Write out again, word for word, the lines from the one containing "Viewport: 1568px width, 776px" through the one containing "click(x=801, y=379)", including both. Leave the pictures out.

--- EXTRACTED DATA ---
"""

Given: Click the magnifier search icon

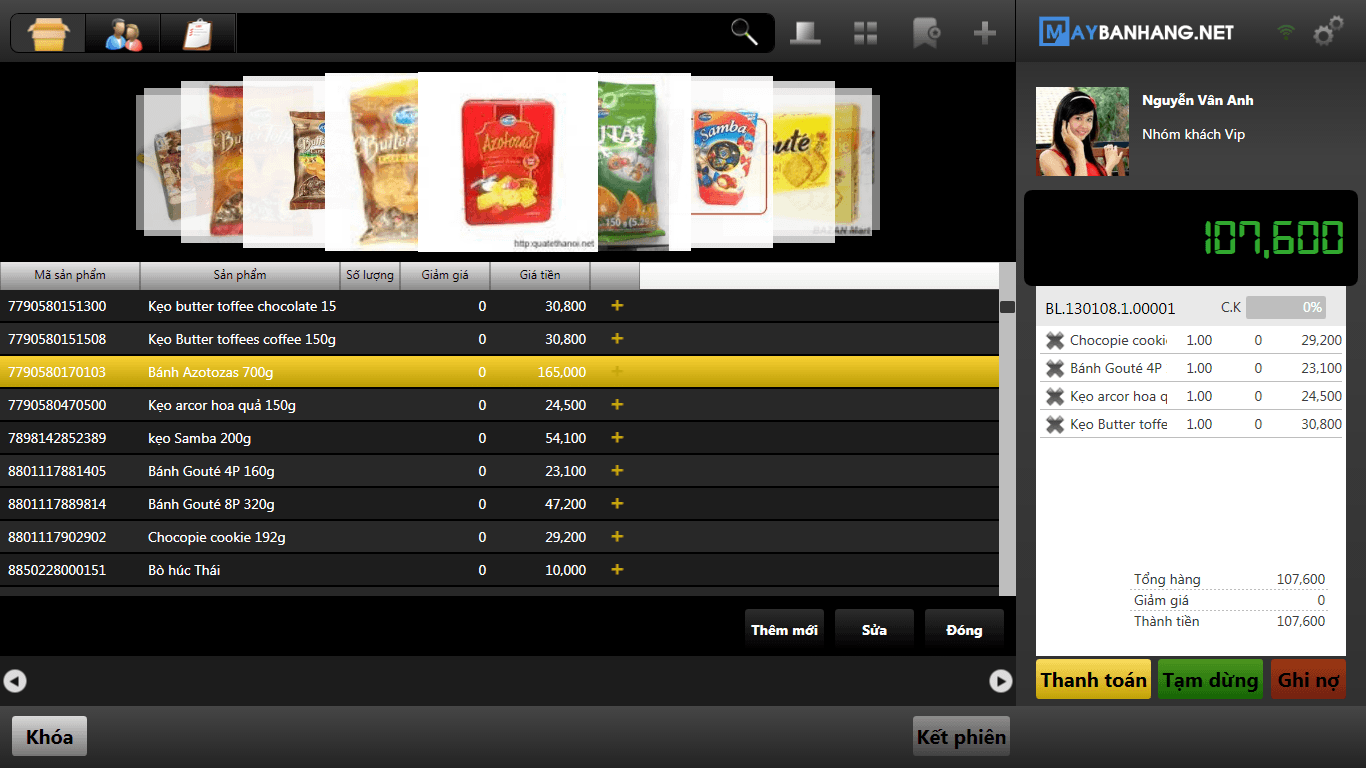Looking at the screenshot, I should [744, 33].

"""
"""

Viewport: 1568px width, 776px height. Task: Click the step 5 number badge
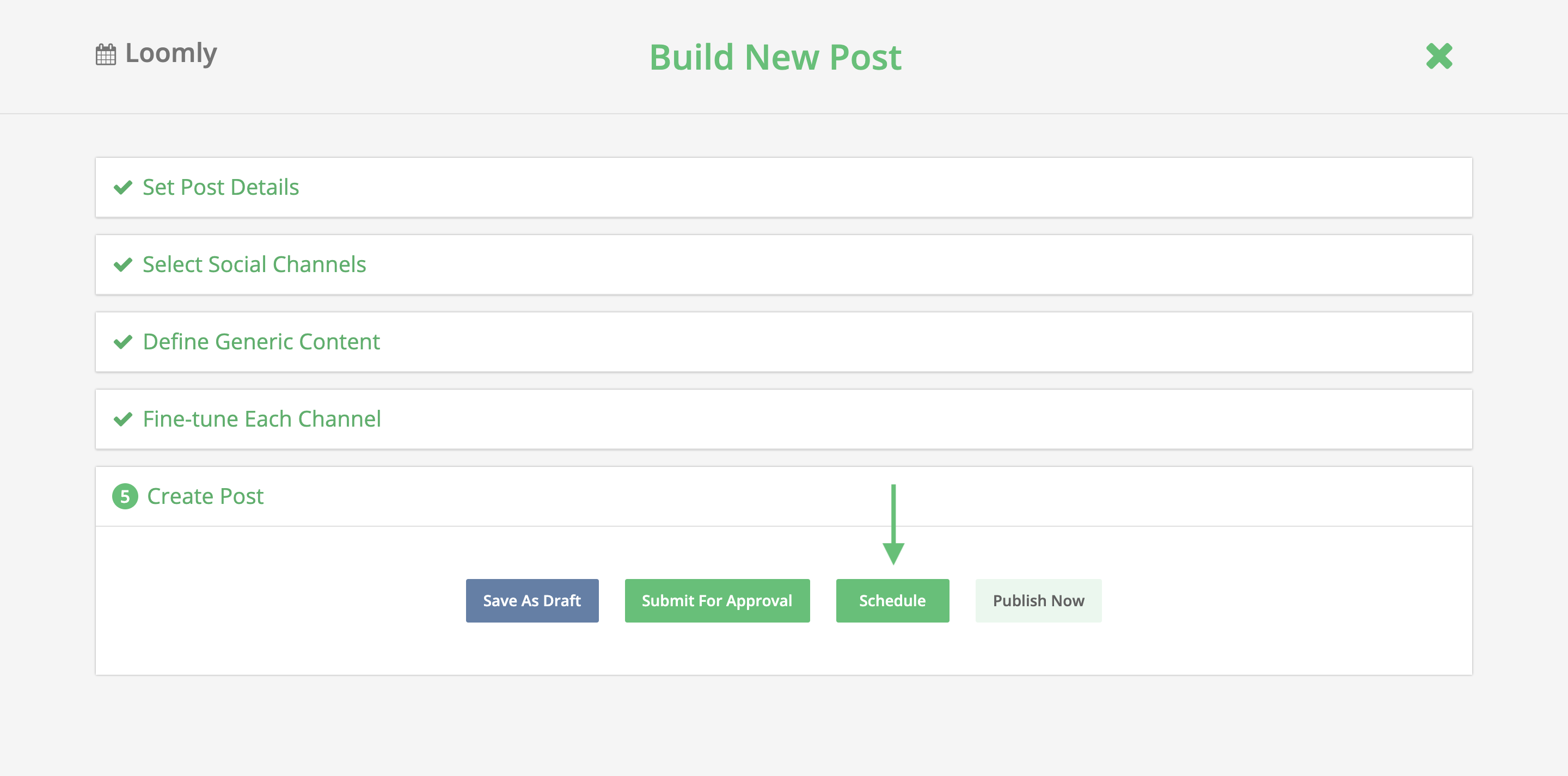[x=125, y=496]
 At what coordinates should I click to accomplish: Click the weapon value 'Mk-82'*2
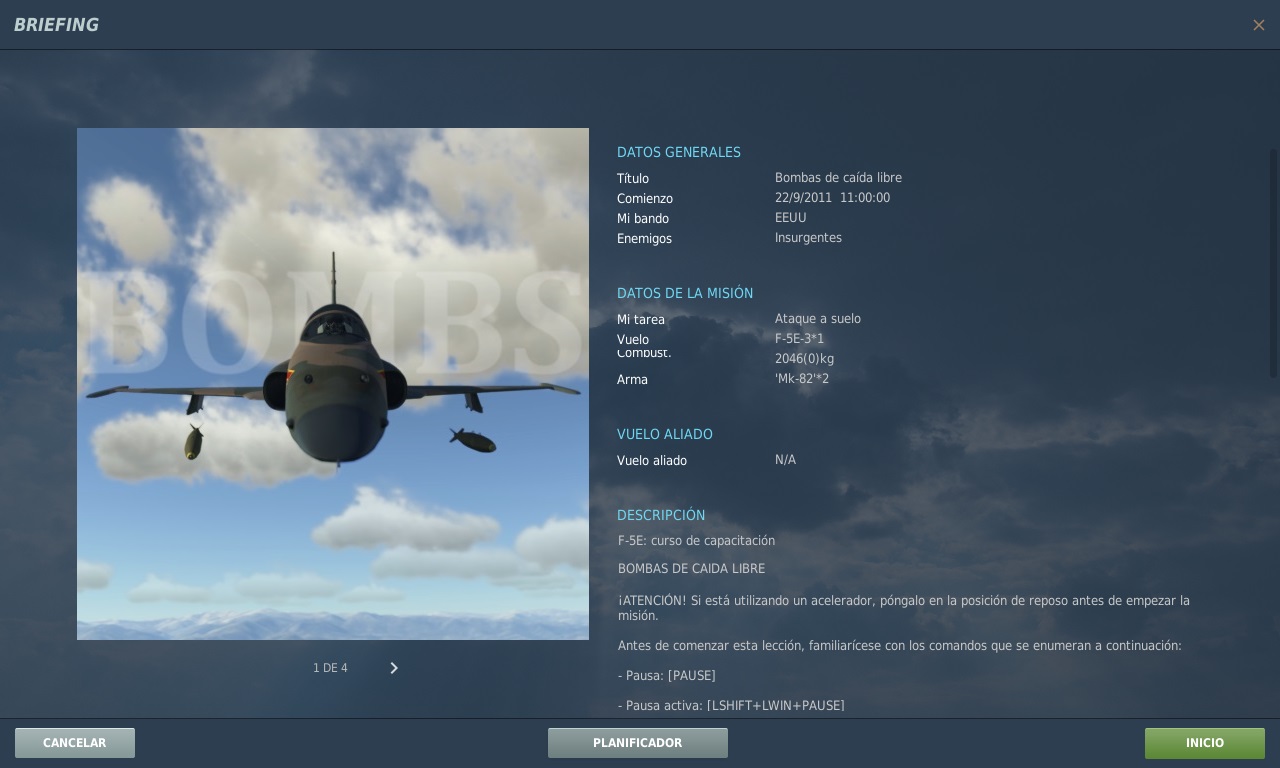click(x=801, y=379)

"""
"""

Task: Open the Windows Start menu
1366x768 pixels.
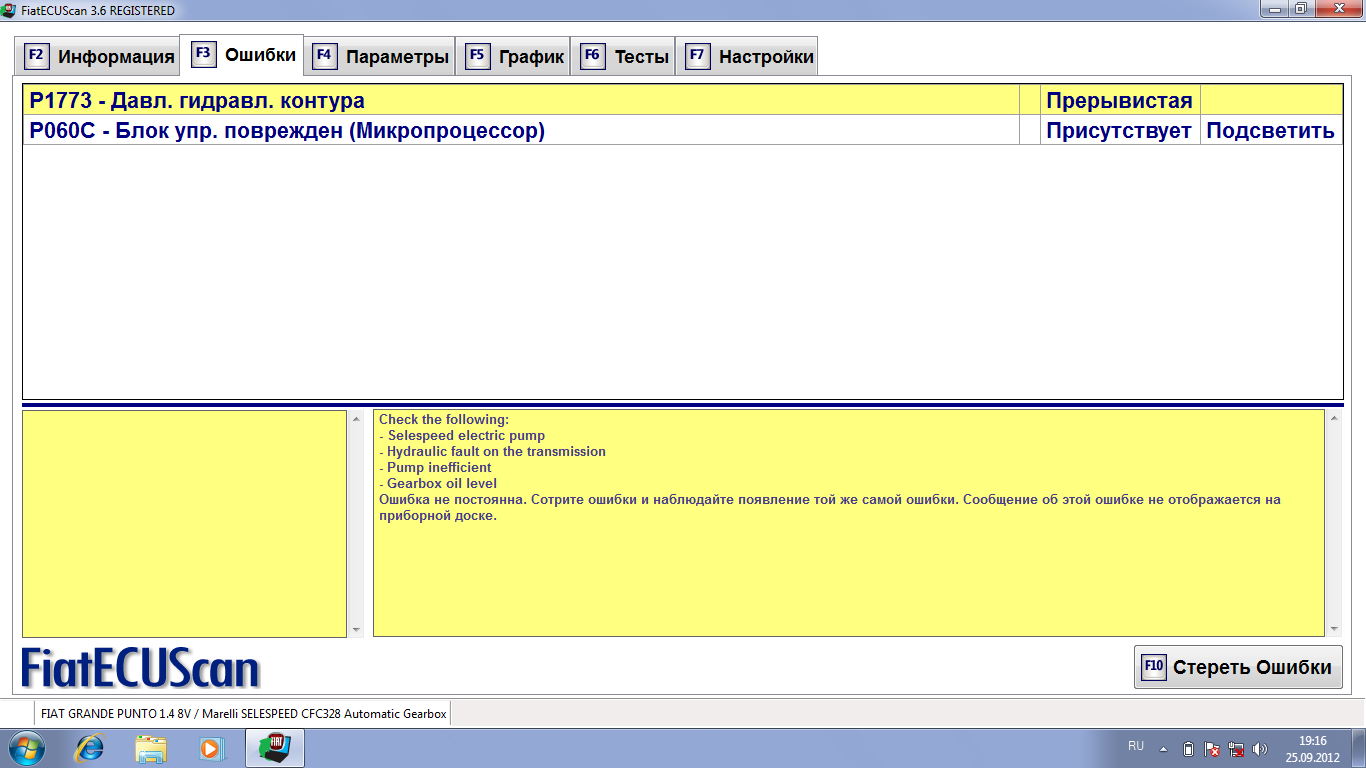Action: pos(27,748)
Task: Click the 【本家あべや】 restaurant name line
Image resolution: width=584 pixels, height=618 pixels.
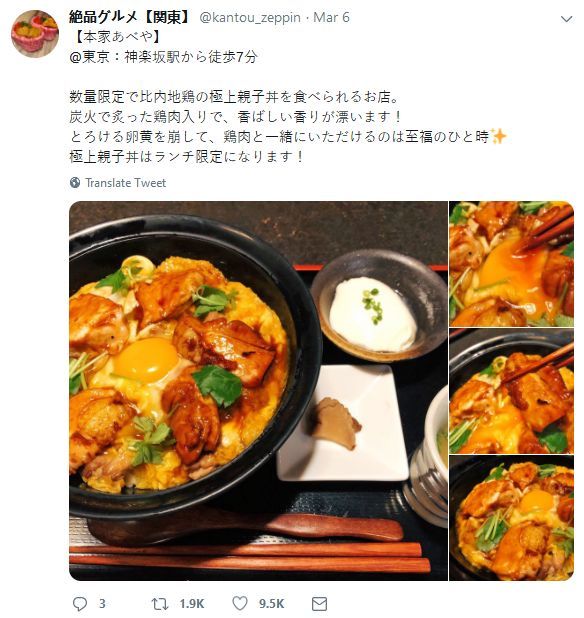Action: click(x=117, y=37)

"""

--- ANSWER BELOW ---
Viewport: 1568px width, 776px height. Task: Click the step 5 number badge
[x=125, y=496]
 At what coordinates should I click to accomplish: Click the weapon value 'Mk-82'*2
click(x=801, y=379)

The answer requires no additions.